Un incubo di violenza fisica e morale durato venti anni quello vissuto da una donna 56enne di Caserta, trapiantata per amore da fine anni ’90 in Puglia, in un paese nei pressi di Trani (provincia di Barletta-Andria-Trani), che e’ riuscita a far condannare il marito a quattro anni di carcere per il reato di maltrattamenti in famiglia.
Una pena esemplare che il giudice ha inflitto senza neanche un referto medico che attestasse le avvenute violenze, ma basandosi solo sul racconto denso di particolari riferito dalla donna e dalle figlie (tutte e tre difese da Martina Piscitelli); anche le ragazze, oggi ventenni, sono state vittime delle violenze del padre. La sentenza e’ stata emessa dal tribunale di Trani, e chiude una vicenda tragica, diversa dalle altre, perche’ qui c’e’ un marito “padre padrone” che non si e’ limitato a picchiare e aggredire la moglie e le figlie.
Secondo quanto emerso dal processo infatti, il 46enne guardia giurata, che per questi fatti e’ stato arrestato nei mesi scorsi perdendo anche il lavoro, ha cancellato l’identita’ della moglie casertana, tenendola quasi sempre segregata in casa, costringendola a parlare pugliese, a dichiarare un’eta’ diversa, a non avere contatti con la famiglia d’origine, che si era opposta al matrimonio perche’ l’uomo, gia’ prima delle nozze, picchiava la futura moglie, in quel momento incinta.
Le stesse figlie della coppia non sapevano dell’esistenza dei parenti casertani, almeno fino alla fine del 2019, quando la madre, ormai sfinita per le continue violenze subite, ha preso coraggio rivelando alle ragazze l’esistenza dei familiari a Caserta.
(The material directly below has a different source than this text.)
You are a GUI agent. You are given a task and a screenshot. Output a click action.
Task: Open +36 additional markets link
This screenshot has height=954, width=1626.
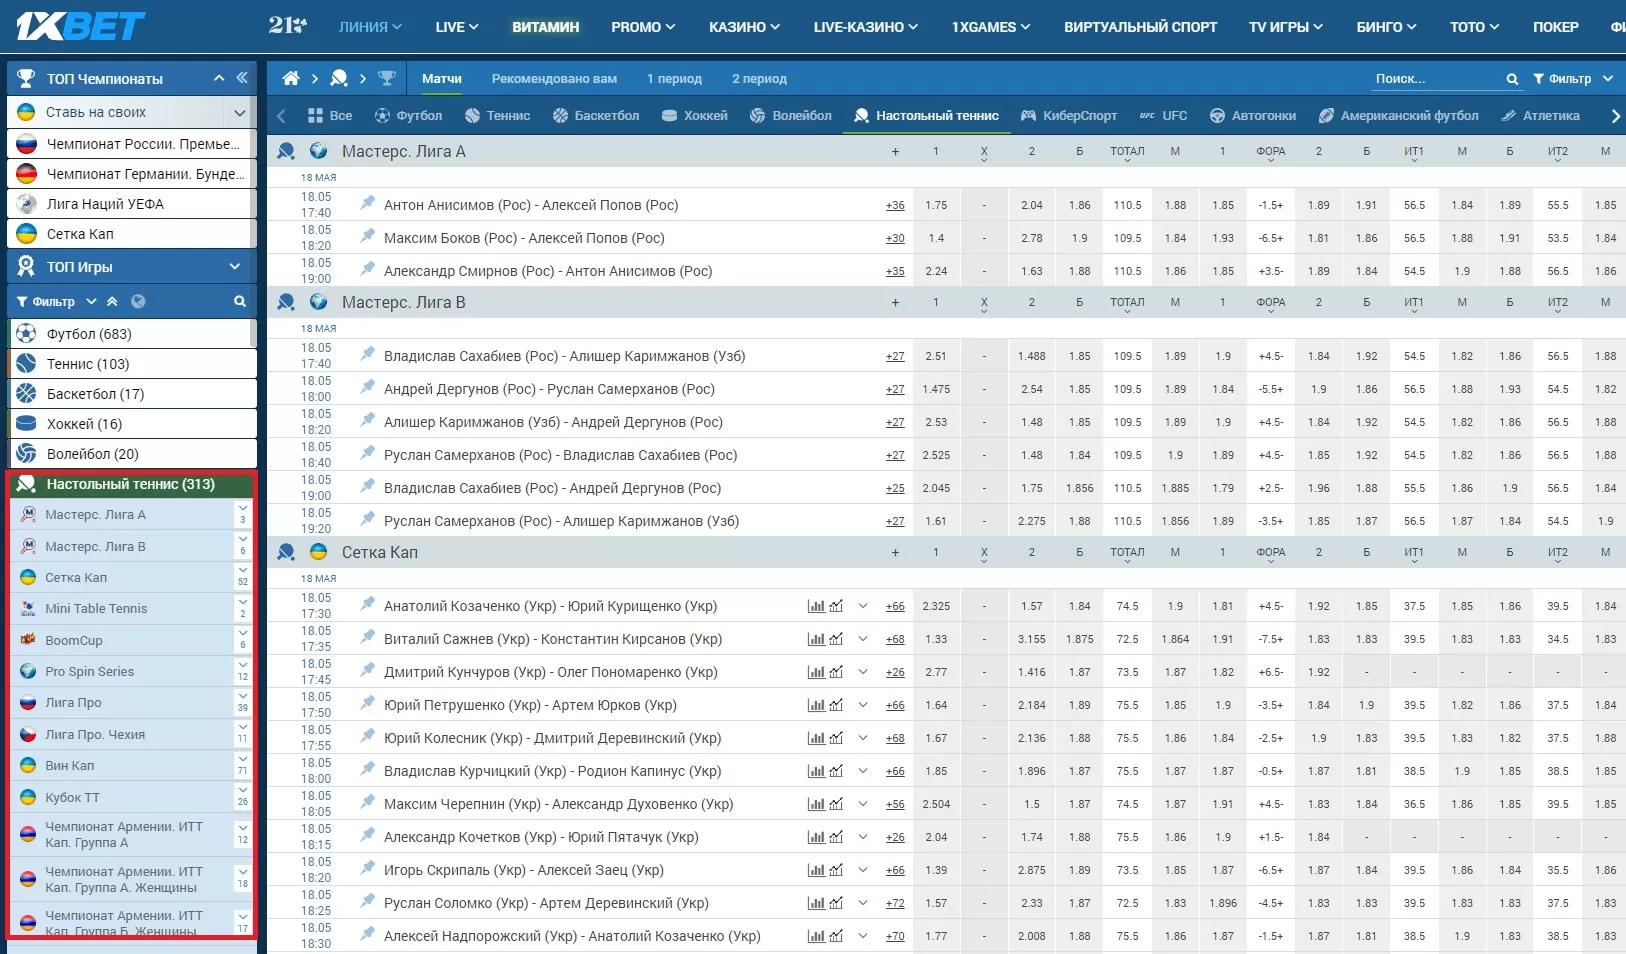[895, 205]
Le adolescenti, anch’esse spesso picchiate dal padre, hanno cosi’ contattati i familiari via social, non venendo credute in un primo momento. I parenti casertani non avevano infatti notizia della donna da due decadi, poi pero’ hanno capito la serieta’ della situazione. Una mattina, all’alba, sono cosi’ venuti a Trani a prendere la donna 56enne e le due figlie, e le hanno condotte a Caserta.
Qui le tre vittime sono andate alla Questura, dove hanno denunciato i fatti alla sezione della Squadra Mobile che si occupa di reati contro le donne. E’ quindi intervenuto il centro antiviolenza Spazio Donna in supporto della madre e delle due figlie vittime, e l’avvocato Martina Piscitelli, che le ha assistite nel processo riuscendo a far condannare il marito “padre padrone”.